Got a call from the House Sup to place a NH pt with HTN, gave him a bed and no sooner than I hung up ER calls to give report. They say the pt got some Clonidine in the field but only Ativan in ER.... Read More

  1. by   sunciray
    As an emergency nurse for 18 years, I can say that the problem is a combination of many factors: indecisive emergency physicians that write orders in a piecemeal fashion because they are concerned about lawsuits, failure to either implement or enforce hospital admission policies, power plays, and unfortunately, many nurses that are burned out or lazy and do not want to get another patient...so they hold onto to the ones they have as long as possible.
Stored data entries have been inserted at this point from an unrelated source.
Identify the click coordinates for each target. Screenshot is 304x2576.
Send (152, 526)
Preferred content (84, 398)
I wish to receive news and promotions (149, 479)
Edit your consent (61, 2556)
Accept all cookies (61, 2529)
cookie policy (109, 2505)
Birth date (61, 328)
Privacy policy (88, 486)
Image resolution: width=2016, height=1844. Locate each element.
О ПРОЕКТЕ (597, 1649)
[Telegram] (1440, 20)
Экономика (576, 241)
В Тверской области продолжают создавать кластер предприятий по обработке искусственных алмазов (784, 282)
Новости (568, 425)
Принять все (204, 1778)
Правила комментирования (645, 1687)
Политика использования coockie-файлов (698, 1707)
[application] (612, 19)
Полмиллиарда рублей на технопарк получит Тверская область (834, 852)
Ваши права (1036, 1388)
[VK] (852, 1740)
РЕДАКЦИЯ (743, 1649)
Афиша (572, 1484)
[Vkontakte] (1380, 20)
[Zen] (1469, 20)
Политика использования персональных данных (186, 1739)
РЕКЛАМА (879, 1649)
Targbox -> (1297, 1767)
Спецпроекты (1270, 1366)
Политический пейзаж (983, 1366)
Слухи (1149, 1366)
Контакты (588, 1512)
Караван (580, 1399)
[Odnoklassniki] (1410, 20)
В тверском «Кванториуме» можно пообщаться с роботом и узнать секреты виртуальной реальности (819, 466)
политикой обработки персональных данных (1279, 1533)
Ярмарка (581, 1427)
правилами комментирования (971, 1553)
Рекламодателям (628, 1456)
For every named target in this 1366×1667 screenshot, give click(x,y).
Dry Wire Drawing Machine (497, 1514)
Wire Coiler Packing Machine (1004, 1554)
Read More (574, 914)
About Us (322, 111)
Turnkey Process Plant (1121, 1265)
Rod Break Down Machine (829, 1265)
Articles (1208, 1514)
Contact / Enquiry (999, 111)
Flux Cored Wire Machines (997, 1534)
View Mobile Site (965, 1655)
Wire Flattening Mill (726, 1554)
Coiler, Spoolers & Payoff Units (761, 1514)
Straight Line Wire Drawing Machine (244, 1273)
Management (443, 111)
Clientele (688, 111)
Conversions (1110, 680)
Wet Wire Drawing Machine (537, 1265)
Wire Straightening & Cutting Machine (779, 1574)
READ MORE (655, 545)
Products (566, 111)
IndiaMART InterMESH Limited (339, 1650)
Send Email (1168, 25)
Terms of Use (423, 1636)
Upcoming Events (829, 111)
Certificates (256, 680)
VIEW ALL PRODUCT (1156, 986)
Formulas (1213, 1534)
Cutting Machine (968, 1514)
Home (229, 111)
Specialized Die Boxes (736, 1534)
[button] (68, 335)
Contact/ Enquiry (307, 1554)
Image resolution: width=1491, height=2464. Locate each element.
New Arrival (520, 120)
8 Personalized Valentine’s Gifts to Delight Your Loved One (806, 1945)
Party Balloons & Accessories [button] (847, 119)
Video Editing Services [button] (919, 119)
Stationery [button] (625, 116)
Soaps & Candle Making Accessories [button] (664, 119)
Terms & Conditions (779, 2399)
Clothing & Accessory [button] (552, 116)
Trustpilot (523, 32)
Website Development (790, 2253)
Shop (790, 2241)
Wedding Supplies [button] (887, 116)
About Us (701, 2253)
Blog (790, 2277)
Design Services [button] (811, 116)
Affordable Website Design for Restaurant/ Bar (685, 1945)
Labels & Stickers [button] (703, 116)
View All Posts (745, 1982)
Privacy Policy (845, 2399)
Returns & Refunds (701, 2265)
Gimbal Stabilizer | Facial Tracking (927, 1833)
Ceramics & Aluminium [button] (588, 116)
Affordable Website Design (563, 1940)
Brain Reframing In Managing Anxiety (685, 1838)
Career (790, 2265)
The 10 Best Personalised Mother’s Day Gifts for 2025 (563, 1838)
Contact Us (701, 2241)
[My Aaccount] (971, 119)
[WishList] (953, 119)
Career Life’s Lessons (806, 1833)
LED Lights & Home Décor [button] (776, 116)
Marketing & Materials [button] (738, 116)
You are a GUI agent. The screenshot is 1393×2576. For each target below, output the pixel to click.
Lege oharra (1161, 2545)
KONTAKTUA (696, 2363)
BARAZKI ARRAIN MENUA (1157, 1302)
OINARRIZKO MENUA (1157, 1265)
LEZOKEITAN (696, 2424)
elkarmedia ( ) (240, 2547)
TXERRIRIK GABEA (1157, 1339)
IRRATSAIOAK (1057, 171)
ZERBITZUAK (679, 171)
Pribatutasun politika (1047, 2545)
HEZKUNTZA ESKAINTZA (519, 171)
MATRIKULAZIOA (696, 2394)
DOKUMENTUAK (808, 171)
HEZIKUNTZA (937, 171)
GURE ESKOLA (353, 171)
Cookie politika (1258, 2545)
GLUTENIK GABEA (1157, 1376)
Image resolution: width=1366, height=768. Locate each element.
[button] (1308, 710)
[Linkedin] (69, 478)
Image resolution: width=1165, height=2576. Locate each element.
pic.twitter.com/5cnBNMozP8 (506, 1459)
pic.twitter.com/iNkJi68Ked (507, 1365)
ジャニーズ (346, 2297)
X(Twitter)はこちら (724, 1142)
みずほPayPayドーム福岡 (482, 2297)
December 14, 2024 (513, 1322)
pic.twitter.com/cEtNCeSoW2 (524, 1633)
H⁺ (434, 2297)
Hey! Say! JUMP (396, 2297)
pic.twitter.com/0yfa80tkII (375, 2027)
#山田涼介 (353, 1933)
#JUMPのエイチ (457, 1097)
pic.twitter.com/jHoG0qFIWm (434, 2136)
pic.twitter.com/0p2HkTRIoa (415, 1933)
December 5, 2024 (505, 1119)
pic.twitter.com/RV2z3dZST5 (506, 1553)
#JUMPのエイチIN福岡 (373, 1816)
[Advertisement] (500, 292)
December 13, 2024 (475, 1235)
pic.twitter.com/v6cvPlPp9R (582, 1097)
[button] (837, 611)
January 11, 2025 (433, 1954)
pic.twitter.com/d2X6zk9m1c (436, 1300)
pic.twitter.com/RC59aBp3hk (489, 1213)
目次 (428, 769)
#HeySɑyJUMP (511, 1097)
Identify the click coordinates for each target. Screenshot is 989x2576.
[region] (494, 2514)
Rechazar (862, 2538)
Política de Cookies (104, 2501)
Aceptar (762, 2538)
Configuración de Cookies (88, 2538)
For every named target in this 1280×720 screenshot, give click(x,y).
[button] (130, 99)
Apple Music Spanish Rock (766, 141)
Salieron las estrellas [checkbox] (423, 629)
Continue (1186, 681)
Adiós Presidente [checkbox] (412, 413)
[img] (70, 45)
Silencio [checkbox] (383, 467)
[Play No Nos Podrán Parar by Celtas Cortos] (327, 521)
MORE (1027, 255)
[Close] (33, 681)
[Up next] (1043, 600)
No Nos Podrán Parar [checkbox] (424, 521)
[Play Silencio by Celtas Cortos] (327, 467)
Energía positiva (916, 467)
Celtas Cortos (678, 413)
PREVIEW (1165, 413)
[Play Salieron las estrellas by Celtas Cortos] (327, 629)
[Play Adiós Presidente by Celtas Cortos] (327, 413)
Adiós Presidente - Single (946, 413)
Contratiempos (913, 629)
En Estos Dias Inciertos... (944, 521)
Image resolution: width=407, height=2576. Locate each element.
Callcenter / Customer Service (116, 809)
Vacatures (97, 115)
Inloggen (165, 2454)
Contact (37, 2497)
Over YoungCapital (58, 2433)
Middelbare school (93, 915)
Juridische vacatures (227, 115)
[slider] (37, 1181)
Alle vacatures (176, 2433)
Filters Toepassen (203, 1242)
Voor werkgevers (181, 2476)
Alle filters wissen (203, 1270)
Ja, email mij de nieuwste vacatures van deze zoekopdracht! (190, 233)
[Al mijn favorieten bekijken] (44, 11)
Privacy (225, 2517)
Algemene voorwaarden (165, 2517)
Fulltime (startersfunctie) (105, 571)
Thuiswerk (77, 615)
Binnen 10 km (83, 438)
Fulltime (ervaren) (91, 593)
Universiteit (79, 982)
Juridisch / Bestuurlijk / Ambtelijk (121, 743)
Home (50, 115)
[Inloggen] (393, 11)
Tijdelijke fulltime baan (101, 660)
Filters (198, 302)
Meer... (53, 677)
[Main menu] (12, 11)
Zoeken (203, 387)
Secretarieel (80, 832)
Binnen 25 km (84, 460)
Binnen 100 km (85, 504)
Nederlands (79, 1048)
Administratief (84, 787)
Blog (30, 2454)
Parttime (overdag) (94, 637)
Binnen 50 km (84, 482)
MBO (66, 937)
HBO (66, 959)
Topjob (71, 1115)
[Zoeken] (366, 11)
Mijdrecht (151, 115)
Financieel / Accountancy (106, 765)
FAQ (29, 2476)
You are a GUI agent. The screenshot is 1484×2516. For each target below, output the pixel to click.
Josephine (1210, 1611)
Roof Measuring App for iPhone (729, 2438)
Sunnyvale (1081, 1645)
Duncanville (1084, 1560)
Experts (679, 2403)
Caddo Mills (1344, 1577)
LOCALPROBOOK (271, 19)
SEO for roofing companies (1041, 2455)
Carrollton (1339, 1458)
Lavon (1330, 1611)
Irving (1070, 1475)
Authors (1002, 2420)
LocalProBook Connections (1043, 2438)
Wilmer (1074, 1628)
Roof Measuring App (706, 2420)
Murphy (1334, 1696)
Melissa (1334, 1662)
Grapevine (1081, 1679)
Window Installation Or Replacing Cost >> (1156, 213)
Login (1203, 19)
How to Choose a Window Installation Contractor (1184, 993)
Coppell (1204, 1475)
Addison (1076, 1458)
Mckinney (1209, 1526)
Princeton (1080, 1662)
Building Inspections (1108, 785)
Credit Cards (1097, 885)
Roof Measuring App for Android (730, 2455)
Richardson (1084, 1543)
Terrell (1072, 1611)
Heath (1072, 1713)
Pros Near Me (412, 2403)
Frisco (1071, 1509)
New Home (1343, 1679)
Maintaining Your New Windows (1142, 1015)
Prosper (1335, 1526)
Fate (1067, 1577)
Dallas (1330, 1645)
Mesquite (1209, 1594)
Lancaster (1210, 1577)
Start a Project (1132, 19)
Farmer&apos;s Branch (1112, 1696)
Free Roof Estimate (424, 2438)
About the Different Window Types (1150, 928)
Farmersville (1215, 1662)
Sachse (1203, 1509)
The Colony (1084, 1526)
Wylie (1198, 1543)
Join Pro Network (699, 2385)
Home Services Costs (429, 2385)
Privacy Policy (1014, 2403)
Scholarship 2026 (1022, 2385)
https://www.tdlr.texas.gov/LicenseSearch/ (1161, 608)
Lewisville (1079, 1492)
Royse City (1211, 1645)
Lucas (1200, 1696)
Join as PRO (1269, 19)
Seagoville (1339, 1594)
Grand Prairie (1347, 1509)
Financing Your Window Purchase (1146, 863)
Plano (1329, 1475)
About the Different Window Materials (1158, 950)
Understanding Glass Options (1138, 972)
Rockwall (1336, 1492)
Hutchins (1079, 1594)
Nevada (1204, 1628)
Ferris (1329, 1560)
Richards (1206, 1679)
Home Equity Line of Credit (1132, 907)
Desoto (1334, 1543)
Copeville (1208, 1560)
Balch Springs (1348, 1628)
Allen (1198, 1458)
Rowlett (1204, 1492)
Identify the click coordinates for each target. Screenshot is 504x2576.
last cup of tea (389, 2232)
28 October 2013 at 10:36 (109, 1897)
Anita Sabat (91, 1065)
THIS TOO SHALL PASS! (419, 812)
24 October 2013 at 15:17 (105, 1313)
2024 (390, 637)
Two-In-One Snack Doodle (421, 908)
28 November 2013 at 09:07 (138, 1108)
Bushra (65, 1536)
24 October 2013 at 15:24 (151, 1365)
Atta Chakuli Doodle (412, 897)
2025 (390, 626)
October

Additionally, there are the uncooperative attending physicians that do take some time in writing orders, or if you are in an academic facility, the numerous residents and interns that have to see the patient before they are admitted. Lastly, the on-call personnel that are found in many ancillary departments such as radiology in the smaller facilities also compound the problem. Patients must wait until the CT tech or sono tech comes in to do the test before the patient disposition can be made. It is a mess, and the solution is just not a simple one.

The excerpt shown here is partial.